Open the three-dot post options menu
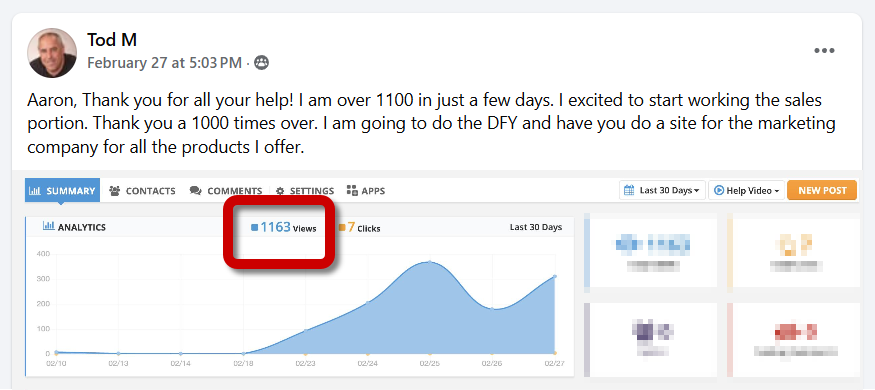Viewport: 875px width, 390px height. tap(824, 51)
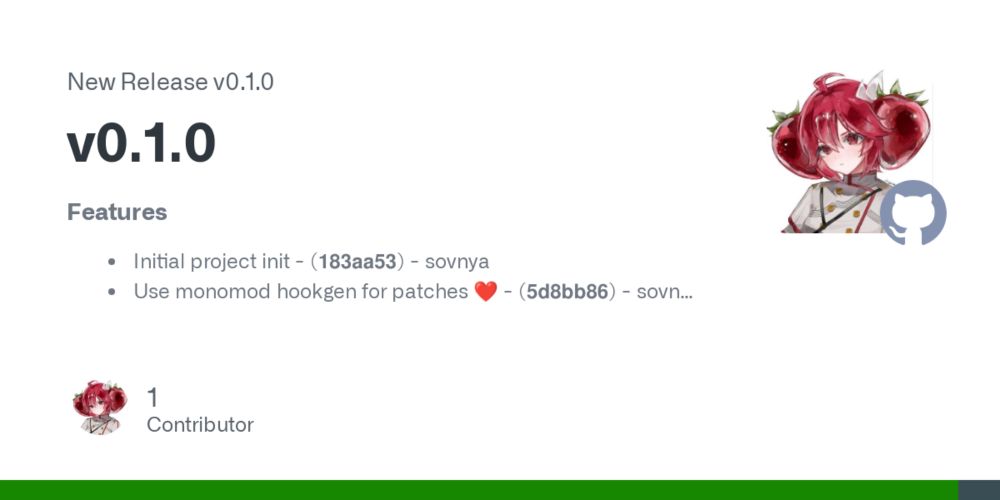The width and height of the screenshot is (1000, 500).
Task: Click Use monomod hookgen for patches text
Action: [x=301, y=292]
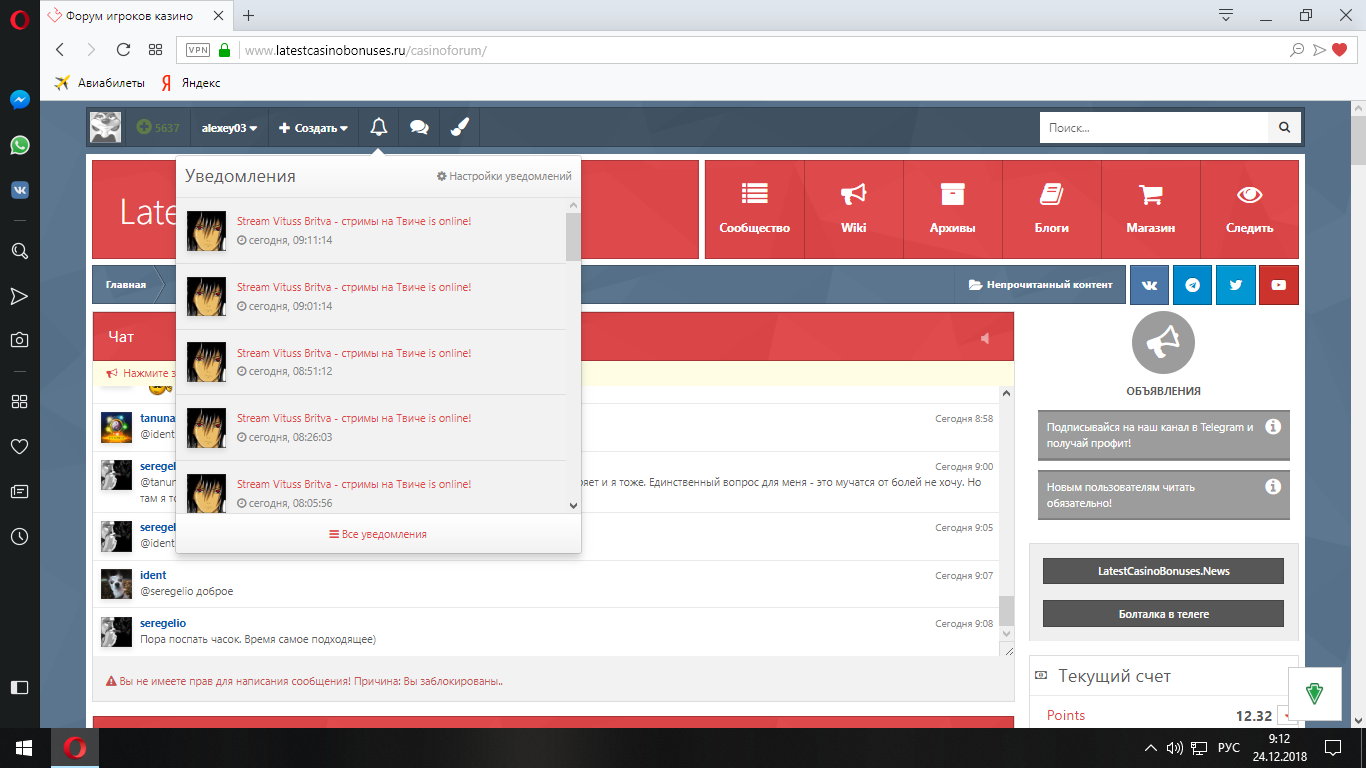
Task: Open the Создать dropdown menu
Action: coord(313,128)
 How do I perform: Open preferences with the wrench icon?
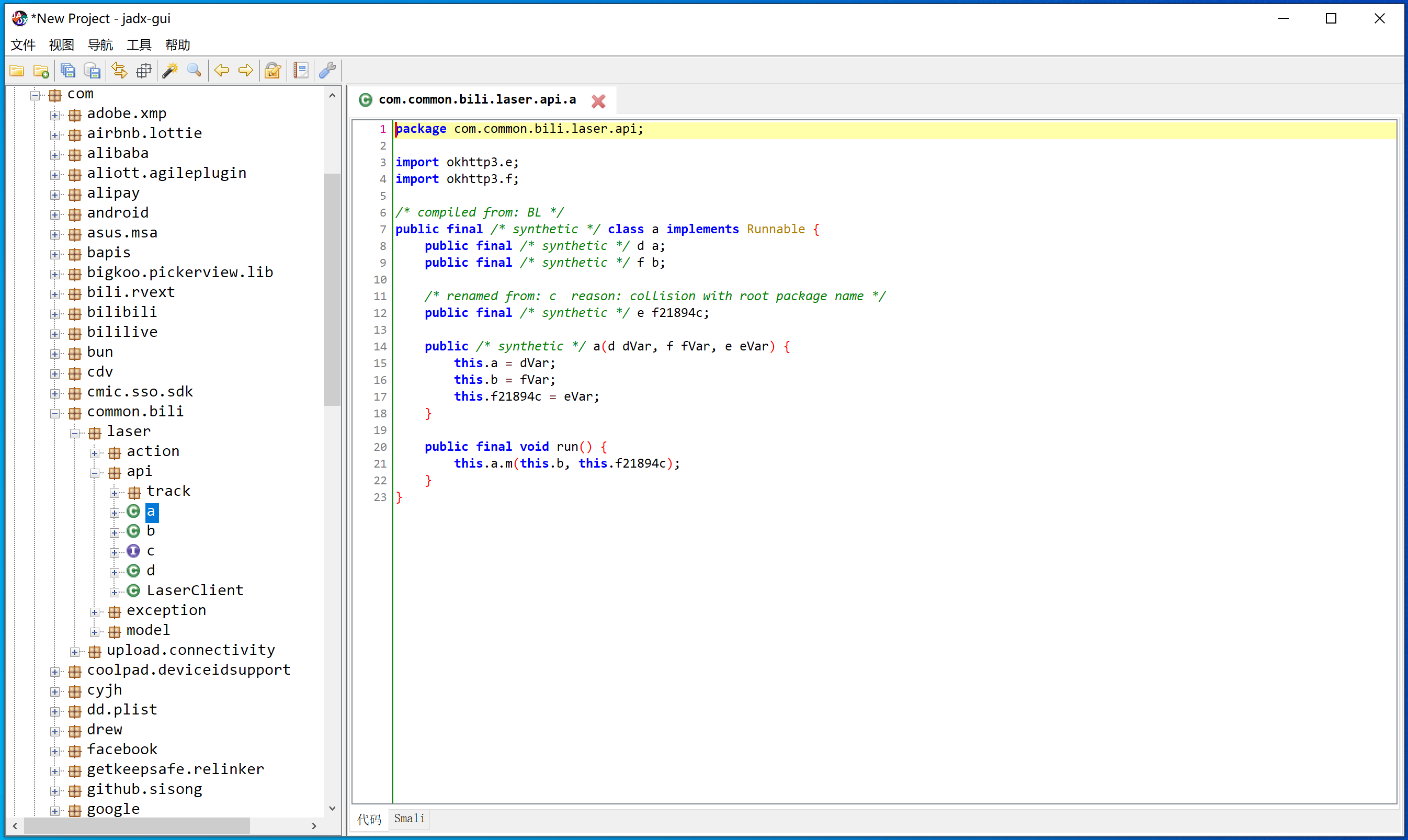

- - - - - - -

(DIRECTIVE)
Pull out each line of the data above that contains the word "Open", treating uppercase and lowercase letters as different.

(SOLVED EXERCISE)
Open the three-dot post options menu
Task: Open the Создать dropdown menu
 How do I perform: Open preferences with the wrench icon?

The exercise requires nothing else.